Gözlerini önce tavana dikti ve ardından kapattı. Düşünüyor olmalıydı. Ben de fırsatını bulmuşken güzel yüzünü incelemeye başladım. Siyah sakalları otuzlu yaşlarında gözükmesine sebebiyet veriyordu. Acaba kaç yaşındaydı? Gözüktüğü yaşında mıydı yoksa sakalları mı onu büyük gösteriyordu? Kirpikleri ise mavi olan gözlerinin üstüne kapanmış, harelerini görmemi engelliyordu. Kirpiklerinin gölgesi ise yüzünde yer edinmişti.Dudakları düz bir çizgi halini almış, göğsü belli aralıklarla inip kalkmaya başlamıştı. Uyuyor olamazdı değil mi? Hemde üstümüzde işlemediğimiz bir cinayet varken! Ne kadar da rahattı. Ben ise düşüncelerle boğuşuyor, onların beni esir almasına izin veriyordum. Daha öncesinde hapse girmişliğim vardı ama bu kadar büyük bir suçtan hiç girmemiştim. Yüzümü karşımdaki adamdan alıp karşıya çevirdim.

"Miraç?"
"Hı?" Dedi yorgun bir sesle. Güneş doğmak üzereydi ve biz hala uyuyamamıştık.
"Özür dilerim." Dedim. Açılan gözlerini diktiği tavandan alıp bana çevirdi.
"Neden?"
"Benim yüzümden buradasın." Dedim. O bana ben ise karşımdaki duvara bakıyordum. Ona bakacak yüzüm yoktu. Adamın başına açtığım belalar bitmiyordu.
"Saçmalama!
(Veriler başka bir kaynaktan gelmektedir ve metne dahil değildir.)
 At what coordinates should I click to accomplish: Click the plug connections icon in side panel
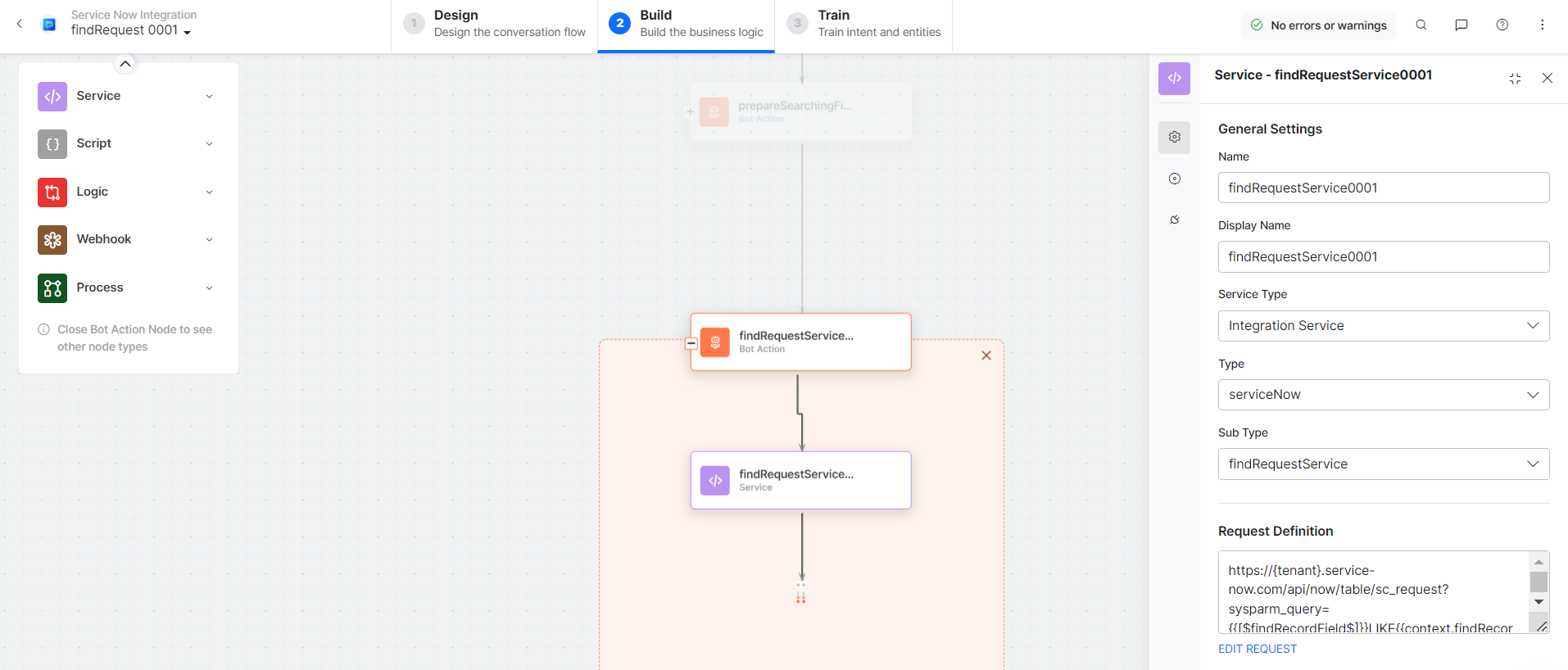pyautogui.click(x=1174, y=220)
Ben seninle istediğim için geldim. Bilekliğinin senin için ne kadar önemli olduğunu gözlerinden  anladım. Seni öylece bırakamazdım. Ucunda ne olursa olsun, bir daha olsa bir daha yapardım!" Dedi sona doğru çatallaşan sesiyle.
"Teşekkür ederim. " Dedim gülümseyerek.
"Sen hep böyle güldüğün sürece benim yapamayacağım şey yoktur." Dedi. Şaşırmıştım. Ağzımı açacağım sırada açılan kapının sesi söyleyeceklerimi yutmama sebep oldu.

Tanıdık bir yüz görmenin verdiği huzurla tuttuğum nefesimi verdim.
"Sadece 5 dakika!" Dedi polis memuru ve gitti.
"Elis..!" Dedim oturduğum banktan kalkarak. Ellerim parmaklıklardaki yerini aldı. Elis de ellerini parmaklıklara koydu ve ellerimi tuttu.
"Ne işin var burada?"
"Uzun hikaye, sonra anlatıcam. Sen nerden bildin burada olduğumu? " Dedim.
Miraç ise merakla bizi izliyordu.
" İş gezim bittiği için elimde bavullarla eve geldim ama kimse yoktu. Ardından bir telefon geldi ve polis memuru senin burada olduğunu ve avukata ihtiyacın olduğunu söyledi. Bende bavulları eve bıraktım ve apar topar buraya geldim."
" Benim yüzümden dinlenmeden soluğu burada aldın. Lütfen burada olduğumu kimseye haber verme. Özellikle bizimkilere. Suçsuz olduğum eninde sonunda ortaya çıkacak. " Dedim kendimden emin dolu bir sesle.
" Saçmalama! Sen benim çocukluk arkadaşımsın. Tabi ki de geleceğim. İyi bir avukata ihtiyacın olduğunu unutuyorsun. " Dedi göz kırparak.
" İyi ki varsın" Dedim ve memur Beyin sesi ortamı bozdu.
"5 dakika sona erdi."
"Merak etme çıkaracağım seni buradan." Dedi ve gitti. Elis 'in gidişinin ardından eski pozisyonuma geri döndüm ve banka oturdum. Bir ümitle Elis' in beni buradan kurtaracağı zamanı beklemeye başladım.